Archive for June 2007

Abject oriented programming and some serious stuff

Just can’t help wanting to point people to this description of abject oriented programming, a little-known but widely used programming paradigm.

Over to something more serious. I want a zooming desktop that uses the power of language. Something for GNOME 3 maybe?

Decorator pattern in Python

The other day I was talking to a mate and former colleague of mine, he’s been doing a lot of Java and C# before but recently he got hired by a small company to do Python work. Anyway he related a funny part of the interview where he said he’d done design patterns and they asked him to explain one that he’s used. He chose Decorator. After he was done explaining the interviewer commented that surely he meant Proxy. The interviewer was wrong and my mate suspects this might be something that’s common in the Python world due to the built-in support for function/method decorators in the language. I suspect he’s right. Anyway, he showed me what he was playing with and I couldn’t help but play a bit on my own afterwards.

Here’s the class of the core object, a simple self-explanatory piece of code:

class Writer(object):
    def write(self, s):
        print s

Here’s a not very exciting example of using it:

> w = Writer()
> w.write('hello')
hello

We want to decorate it by modifying the string passed to write in different ways. First here’s a base decorator class:

class WriterDecorator(object):
    def __init__(self, wrappee):
        self.wrappee = wrappee

    def write(self, s):
        self.wrappee.write(s)

Using it is straight forward, and still not very exciting:

> wd = WriterDecorator(w)
> wd.write('hello')
hello

The constructor requires a wrappee object and the implementation of write is straight forward. Strictly speaking this class is unnecessary, but it’s convenient once we implement “real” decorators. Here’s the first one, it converts the string to upper case before passing it on down the chain:

class UpperWriter(WriterDecorator):
    def write(self, s):
        self.wrappee.write(s.upper())

This is where it gets a little more exciting, not much though:

> uw = UpperWriter(w)
> uw.write('hello')
HELLO

Here’s a nice detail about Python that I’ve never reflected over myself—constructors are inherited in Python. Here’s another decorator, one that makes the string “shouty”:

class ShoutWriter(WriterDecorator):
    def write(self, s):
        self.wrappee.write('!'.join([t for t in s.split(' ') if t]) + ‘!’)

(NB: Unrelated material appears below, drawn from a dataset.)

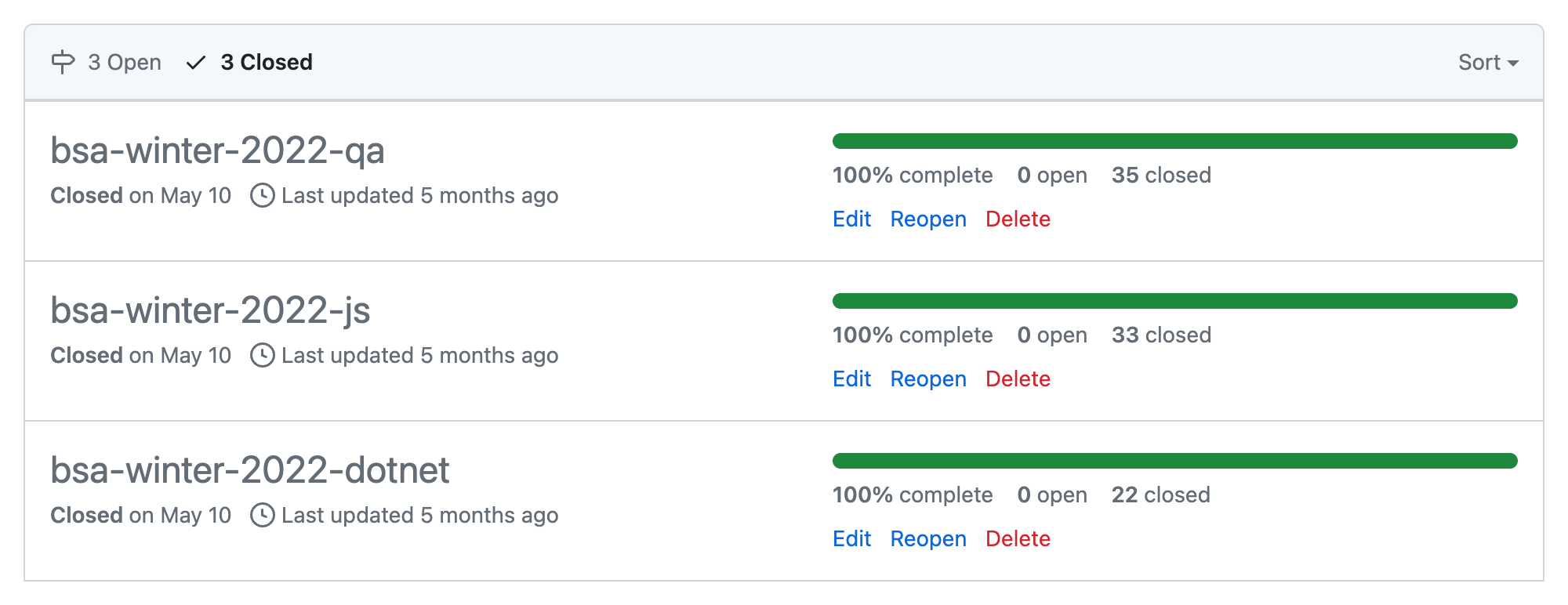The image size is (1568, 605).
Task: Edit the bsa-winter-2022-qa milestone
Action: (x=851, y=219)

Now it’s getting a little more interesting, because the decorators can be combined:

> sw1 = ShoutWriter(w)
> sw1.write('hello again')
hello!again!
> sw2 = ShoutWriter(uw)
> sw2.write('hello again')
HELLO!AGAIN!

Some of these combinations are more useful than others, and if they’re used very often then it might be worth creating a convenience class for them. Here’s one that I imagine could be useful if you’re a writer for The Register:

class YahooWriter(WriterDecorator):
    def __init__(self, wrappee):
        self.wrappee = UpperWriter(ShoutWriter(wrappee))

Using it is simple:

> yw = YahooWriter(w)
> yw.write('hello again')
HELLO!AGAIN!

Well, so far it’s been child’s play and I wouldn’t have bothered writing about this unless I took this a little further. I thought something was familiar about how the convenience class worked. I vaguely remembered reading something about super being harmful and there seemed to be similarities between behaviour described there and the desired behaviour when nesting decorators. Rewriting the basic decorator classes using super like this retains their behaviour:

class UpperWriter(WriterDecorator):
    def write(self, s):
        super(UpperWriter, self).write(s.upper())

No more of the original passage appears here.